> _What this task involves_: The entries below hold a line with "The height and width of the screenshot is (240, 523)." and a line with "This screenshot has width=551, height=542.". Return those lines and all that lie between them, exactly and only.
= = = = =
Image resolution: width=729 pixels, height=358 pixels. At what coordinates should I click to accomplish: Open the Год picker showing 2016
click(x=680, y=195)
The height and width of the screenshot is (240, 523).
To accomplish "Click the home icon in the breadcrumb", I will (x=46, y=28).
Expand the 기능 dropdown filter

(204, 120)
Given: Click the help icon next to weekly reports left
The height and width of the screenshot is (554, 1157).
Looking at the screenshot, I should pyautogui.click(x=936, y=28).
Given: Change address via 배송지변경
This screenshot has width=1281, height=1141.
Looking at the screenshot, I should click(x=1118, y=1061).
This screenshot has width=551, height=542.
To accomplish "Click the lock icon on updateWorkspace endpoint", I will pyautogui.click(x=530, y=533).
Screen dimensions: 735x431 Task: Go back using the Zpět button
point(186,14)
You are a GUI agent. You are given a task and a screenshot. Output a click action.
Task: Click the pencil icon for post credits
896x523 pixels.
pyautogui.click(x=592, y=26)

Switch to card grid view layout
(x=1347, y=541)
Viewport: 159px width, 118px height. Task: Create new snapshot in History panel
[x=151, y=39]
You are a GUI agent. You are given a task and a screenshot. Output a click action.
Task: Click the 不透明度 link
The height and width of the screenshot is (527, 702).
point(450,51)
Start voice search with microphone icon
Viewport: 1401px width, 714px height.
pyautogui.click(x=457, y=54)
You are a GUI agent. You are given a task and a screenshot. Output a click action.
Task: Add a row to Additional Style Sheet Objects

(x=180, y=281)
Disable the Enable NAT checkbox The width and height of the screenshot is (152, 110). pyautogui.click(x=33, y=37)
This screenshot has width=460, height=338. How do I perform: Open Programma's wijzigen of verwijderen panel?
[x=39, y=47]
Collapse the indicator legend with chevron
= = = = =
> _Completed task_:
The height and width of the screenshot is (240, 523).
To accomplish "Click the home icon in the breadcrumb", I will (x=46, y=28).
Expand the 기능 dropdown filter

(204, 120)
Given: Click the help icon next to weekly reports left
The height and width of the screenshot is (554, 1157).
Looking at the screenshot, I should pyautogui.click(x=936, y=28).
Given: Change address via 배송지변경
This screenshot has width=1281, height=1141.
Looking at the screenshot, I should click(x=1118, y=1061).
This screenshot has width=551, height=542.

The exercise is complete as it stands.